### TASK BRIEF
Could you copy the rows below word for word, leaving out the pictures?
=== PROVIDED MATERIAL ===
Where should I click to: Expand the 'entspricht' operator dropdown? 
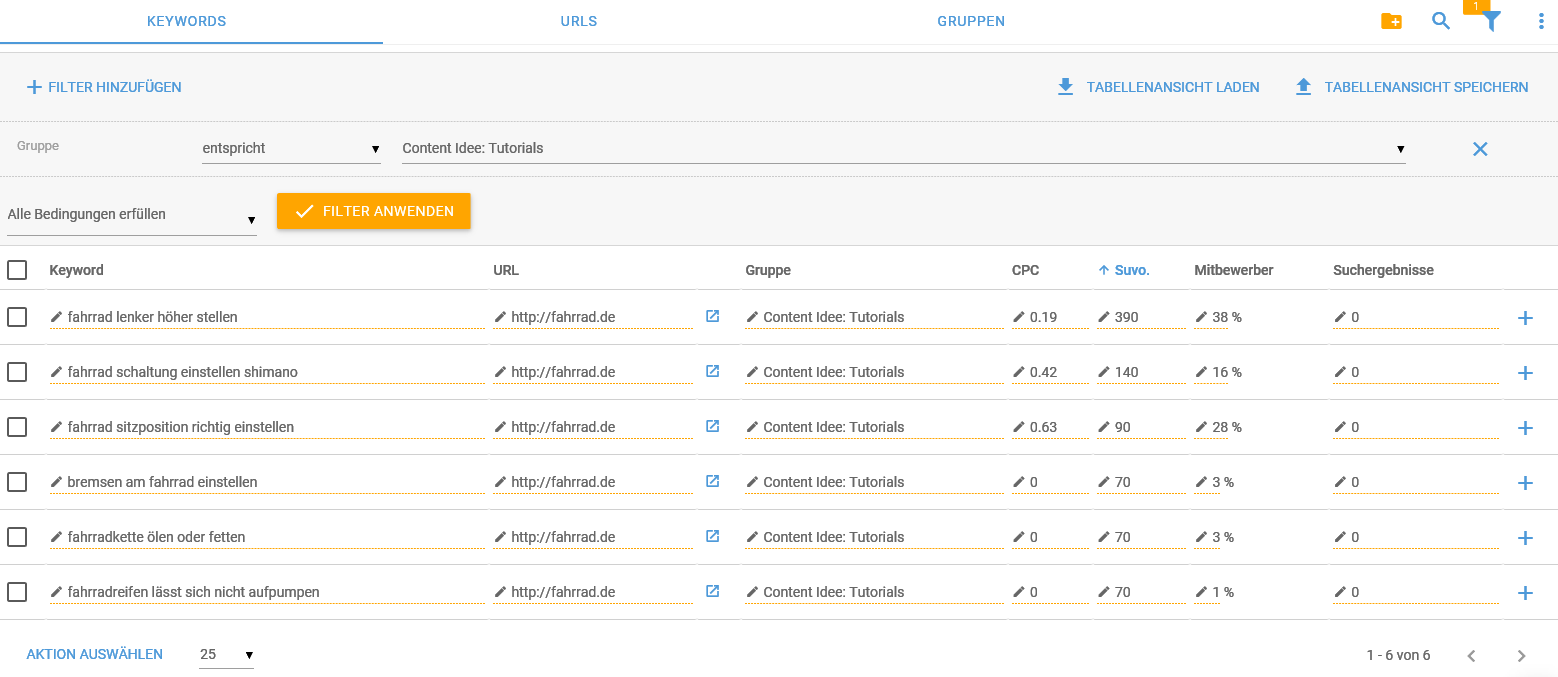[291, 149]
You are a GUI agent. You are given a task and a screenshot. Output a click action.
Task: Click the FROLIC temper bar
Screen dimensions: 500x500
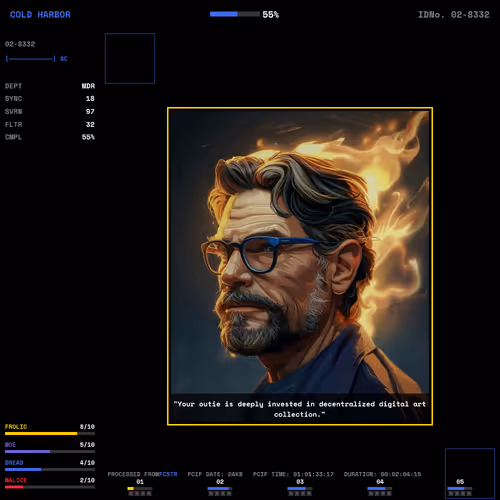[50, 434]
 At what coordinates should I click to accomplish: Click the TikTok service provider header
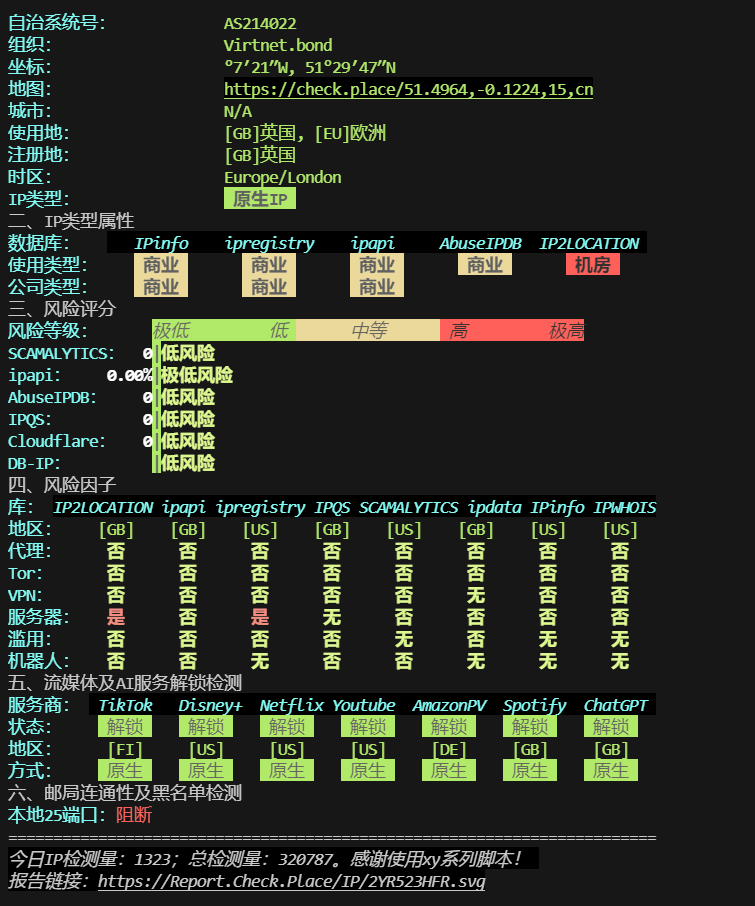(125, 705)
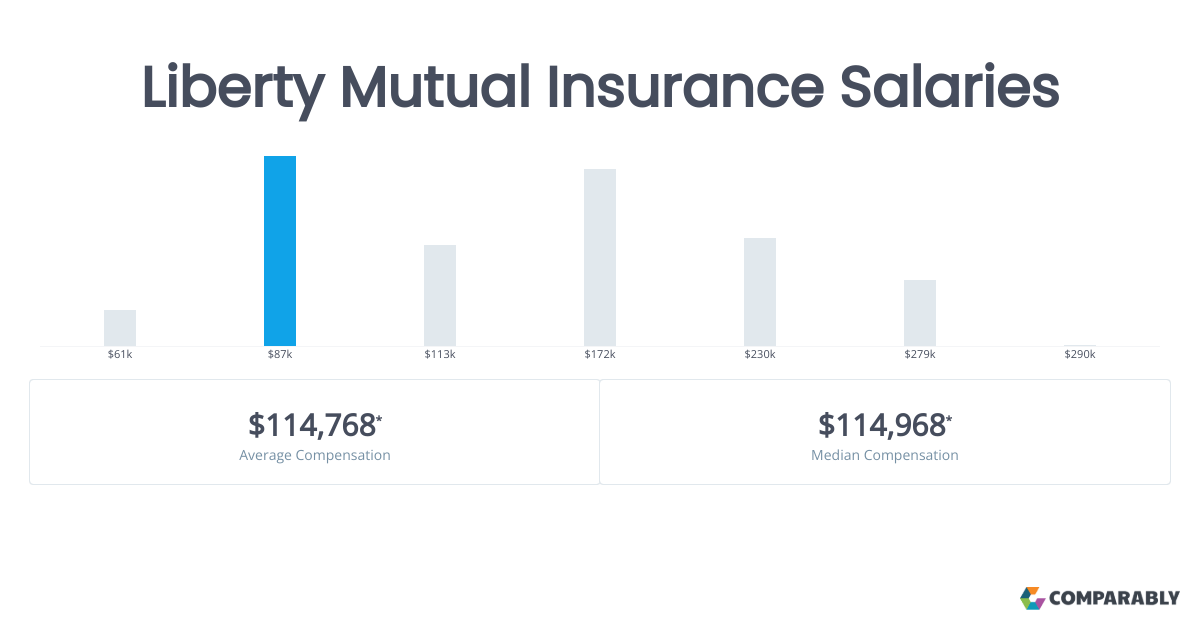This screenshot has width=1200, height=630.
Task: Click the $61k axis label
Action: tap(120, 355)
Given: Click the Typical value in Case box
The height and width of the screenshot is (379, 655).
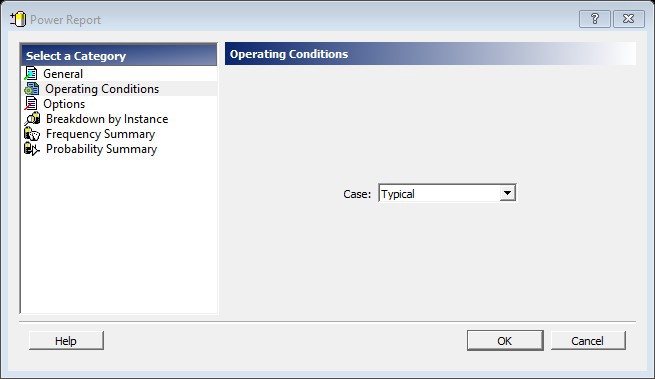Looking at the screenshot, I should tap(398, 194).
===
### EXERCISE ANSWER
Where should I click to: Expand the 'entspricht' operator dropdown? 
[291, 149]
You are a GUI agent. You are given a task and a screenshot. Output a click action.
Task: Click the FROLIC temper bar
Screen dimensions: 500x500
[50, 434]
 At what coordinates should I click to accomplish: Click the TikTok service provider header
(125, 705)
This screenshot has width=1200, height=630.
Task: Click the $61k axis label
Action: tap(120, 355)
Given: Click the Typical value in Case box
The height and width of the screenshot is (379, 655).
Looking at the screenshot, I should tap(398, 194).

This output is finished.